Who is affected by the Status Determination Statement?
As a contractor, you should be aware of this document, but it’s ultimately the responsibility of the client to produce the SDS and pass it down to the recruiter and yourself. IR35 has been in effect since 2000. The reform coming in April next year doesn’t change the legislation per se but transfers the responsibility (and liability) of determining if a contractor is inside or outside IR35 to the fee-payer – i.e. either the recruitment agency or end-client engaging the contractor’s services. This is also reflected in the Status Determination Statement.
As stated above, the SDS has been put in place mainly to get the client to take responsibility and exercise what HMRC calls ‘reasonable care’ when making IR35 status determinations. If the requirements outlined in the document for taking such care aren’t met, the end-client assumes the position of ‘fee-payer’ – even if the recruitment agency is rightfully the fee-payer in the supply chain.
The fee-payer (the client in this instance) takes liability for any unpaid tax due should an engaged contractor be found inside IR35. They also assume responsibility for reporting and deducting tax from payments made to contractors. Consequently, providing a valid and accurate Status Determination Statement is essential to meeting statutory obligations and avoid any financial risk.
What constitutes ‘reasonable care’ when producing a Status Determination Statement?
Being a necessary component of an SDS, it’s important to be able to determine what does, and doesn’t, constitute ‘reasonable care’ when conducting status assessments.
Due to the somewhat ambiguous ‘reasonable care requirement’ outlined in the off-payroll legislation, blanket assessments have become commonplace amongst public sector hirers, and, increasingly, large private sector companies. So what exactly are the appropriate measures to take when making IR35 status determinations? In the context of a contractor facing an enquiry, reasonable care would constitute:
- acquiring independent legal advice; and
- making a full assessment on an individual basis.

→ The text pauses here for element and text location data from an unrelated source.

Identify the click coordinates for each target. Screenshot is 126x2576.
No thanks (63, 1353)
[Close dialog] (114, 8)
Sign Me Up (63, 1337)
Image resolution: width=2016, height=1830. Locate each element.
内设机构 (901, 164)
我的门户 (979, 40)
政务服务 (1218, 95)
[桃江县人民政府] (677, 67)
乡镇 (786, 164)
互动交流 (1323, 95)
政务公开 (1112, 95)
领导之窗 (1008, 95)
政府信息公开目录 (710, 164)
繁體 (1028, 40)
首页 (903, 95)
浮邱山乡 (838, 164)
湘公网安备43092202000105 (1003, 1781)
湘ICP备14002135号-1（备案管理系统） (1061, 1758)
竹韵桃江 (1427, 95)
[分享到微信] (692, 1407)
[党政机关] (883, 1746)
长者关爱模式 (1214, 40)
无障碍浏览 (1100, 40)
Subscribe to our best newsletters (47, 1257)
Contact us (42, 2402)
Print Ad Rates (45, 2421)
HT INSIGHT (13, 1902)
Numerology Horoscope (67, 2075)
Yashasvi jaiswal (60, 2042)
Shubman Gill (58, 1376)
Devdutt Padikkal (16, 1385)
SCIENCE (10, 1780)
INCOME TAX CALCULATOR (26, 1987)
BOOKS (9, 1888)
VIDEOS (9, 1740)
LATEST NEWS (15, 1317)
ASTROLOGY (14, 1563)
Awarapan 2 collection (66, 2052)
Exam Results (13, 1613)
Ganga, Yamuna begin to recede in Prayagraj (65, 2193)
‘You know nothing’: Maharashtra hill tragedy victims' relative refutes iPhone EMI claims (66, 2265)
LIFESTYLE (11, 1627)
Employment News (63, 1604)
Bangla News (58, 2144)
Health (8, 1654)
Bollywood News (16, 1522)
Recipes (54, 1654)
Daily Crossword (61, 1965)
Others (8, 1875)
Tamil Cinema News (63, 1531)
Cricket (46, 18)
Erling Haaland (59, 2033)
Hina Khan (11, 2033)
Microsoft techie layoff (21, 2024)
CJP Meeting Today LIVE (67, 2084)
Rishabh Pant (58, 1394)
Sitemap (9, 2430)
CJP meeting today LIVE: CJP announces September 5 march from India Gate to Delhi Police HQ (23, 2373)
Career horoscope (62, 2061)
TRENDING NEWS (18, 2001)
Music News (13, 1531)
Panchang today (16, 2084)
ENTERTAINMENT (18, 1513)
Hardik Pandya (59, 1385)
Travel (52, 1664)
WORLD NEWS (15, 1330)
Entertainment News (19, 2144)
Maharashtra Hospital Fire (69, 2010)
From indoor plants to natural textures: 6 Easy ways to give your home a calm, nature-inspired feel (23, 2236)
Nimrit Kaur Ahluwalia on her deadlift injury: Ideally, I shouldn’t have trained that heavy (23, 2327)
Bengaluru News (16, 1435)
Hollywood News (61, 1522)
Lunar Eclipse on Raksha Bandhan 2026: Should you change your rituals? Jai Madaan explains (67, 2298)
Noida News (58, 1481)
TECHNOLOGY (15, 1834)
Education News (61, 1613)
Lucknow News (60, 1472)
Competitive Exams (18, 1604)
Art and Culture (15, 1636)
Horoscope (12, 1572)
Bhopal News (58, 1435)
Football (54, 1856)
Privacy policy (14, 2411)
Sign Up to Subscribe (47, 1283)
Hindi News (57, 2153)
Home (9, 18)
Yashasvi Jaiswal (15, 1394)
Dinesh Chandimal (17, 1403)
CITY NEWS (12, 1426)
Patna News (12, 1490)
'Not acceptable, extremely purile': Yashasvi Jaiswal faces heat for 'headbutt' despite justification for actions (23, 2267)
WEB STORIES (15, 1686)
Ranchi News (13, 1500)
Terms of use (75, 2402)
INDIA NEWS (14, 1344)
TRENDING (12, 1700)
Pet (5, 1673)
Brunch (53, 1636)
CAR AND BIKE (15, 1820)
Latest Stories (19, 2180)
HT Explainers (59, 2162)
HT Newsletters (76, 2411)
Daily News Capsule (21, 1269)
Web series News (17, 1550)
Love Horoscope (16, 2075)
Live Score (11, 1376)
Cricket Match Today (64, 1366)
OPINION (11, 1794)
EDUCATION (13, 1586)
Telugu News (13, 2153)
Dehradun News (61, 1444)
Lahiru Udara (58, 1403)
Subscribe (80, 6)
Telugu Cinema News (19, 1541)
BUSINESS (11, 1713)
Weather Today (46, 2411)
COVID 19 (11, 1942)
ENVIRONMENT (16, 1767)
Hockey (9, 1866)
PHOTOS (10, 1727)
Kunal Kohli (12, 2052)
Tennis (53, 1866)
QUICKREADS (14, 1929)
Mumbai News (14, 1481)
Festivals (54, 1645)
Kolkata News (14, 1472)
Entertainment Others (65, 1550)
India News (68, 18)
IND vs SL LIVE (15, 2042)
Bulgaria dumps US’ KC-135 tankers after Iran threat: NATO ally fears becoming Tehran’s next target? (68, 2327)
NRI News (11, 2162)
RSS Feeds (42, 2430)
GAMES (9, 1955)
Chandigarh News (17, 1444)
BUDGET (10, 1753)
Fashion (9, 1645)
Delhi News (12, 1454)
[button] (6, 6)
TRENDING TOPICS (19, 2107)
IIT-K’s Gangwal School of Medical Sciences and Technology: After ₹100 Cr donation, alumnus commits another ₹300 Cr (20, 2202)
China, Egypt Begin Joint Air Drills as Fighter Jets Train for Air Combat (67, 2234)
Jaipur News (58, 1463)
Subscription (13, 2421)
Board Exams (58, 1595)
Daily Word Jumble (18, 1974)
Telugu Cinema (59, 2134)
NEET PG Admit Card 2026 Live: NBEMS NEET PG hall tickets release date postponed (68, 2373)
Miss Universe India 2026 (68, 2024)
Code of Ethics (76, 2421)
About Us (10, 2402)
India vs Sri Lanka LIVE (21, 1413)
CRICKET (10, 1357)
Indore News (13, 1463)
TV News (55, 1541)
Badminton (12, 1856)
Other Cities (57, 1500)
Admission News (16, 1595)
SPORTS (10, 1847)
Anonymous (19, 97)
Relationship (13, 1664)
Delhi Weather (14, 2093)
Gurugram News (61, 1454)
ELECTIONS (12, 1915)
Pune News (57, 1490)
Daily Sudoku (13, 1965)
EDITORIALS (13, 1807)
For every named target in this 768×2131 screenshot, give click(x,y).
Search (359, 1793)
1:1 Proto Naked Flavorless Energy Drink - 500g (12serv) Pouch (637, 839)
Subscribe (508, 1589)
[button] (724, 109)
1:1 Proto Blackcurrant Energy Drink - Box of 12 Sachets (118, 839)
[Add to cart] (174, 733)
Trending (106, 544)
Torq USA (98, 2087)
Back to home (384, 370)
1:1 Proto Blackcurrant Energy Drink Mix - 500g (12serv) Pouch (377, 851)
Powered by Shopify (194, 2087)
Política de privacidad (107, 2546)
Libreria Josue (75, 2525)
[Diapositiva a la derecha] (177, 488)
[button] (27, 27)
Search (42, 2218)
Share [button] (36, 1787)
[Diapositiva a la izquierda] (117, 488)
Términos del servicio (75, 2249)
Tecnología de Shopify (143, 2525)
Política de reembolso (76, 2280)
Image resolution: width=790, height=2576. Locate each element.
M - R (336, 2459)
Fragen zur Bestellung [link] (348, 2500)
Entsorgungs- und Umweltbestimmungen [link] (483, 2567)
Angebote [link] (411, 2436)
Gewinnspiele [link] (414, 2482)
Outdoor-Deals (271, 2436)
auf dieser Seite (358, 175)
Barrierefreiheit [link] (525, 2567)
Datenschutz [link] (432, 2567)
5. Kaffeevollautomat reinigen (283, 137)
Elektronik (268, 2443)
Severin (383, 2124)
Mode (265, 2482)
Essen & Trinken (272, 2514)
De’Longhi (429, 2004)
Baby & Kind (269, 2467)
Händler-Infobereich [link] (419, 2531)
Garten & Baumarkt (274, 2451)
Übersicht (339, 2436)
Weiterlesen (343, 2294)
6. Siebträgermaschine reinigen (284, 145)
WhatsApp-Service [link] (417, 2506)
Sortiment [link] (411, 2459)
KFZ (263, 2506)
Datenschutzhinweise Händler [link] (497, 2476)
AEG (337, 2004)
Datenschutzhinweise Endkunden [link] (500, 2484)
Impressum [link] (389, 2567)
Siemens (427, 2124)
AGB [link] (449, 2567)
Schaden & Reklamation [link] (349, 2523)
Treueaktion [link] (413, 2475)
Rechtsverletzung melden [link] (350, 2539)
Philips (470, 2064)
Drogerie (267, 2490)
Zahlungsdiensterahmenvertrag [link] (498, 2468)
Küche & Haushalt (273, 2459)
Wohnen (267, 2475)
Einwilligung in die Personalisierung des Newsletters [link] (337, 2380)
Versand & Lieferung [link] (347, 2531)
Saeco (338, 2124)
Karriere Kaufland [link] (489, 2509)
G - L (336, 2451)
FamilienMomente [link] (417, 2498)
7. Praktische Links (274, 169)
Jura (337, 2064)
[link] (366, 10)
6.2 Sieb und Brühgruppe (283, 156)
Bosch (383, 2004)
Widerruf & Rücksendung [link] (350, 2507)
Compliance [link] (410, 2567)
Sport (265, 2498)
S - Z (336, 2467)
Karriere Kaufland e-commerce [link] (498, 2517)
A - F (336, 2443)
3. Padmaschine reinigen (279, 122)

Though applied to a different context, this would mean that clients conducting blanket status assessments would have failed to have taken reasonable care, on the basis that they failed to assess contractors individually.
What happens if reasonable care isn’t taken, according to the Status Document Statement?
Clients making IR35 decisions that are too harsh or cautious will be incorrectly imposing employer’s NICs liabilities on themselves or others, and therefore will face inevitable problems engaging contractors to do work in the future.
Philip Manley, ex-HMRC inspector and industry expert, says that “every year, HMRC enquires into thousands of tax returns completed by UK taxpayers. If there is an error leading to a loss of tax, HMRC will often apply a tax-geared penalty for failure to take reasonable care.”
There are three possible circumstances that could incur a penalty should clients not take reasonable care, as according to the SDS:
- where the taxpayer makes a careless error (in providing information to HMRC);
- when a third-party supplies information that is false or deliberately withholds information; or
- when a taxpayer fails to notify HMRC that an assessment is too low.
“Reasonable care is a tightrope,” says Manley. “Though there is no official guidance on how it applies to clients with regards to IR35 status determinations, it’s clear that HMRC is not averse to using the argument when it believes tax to be due.”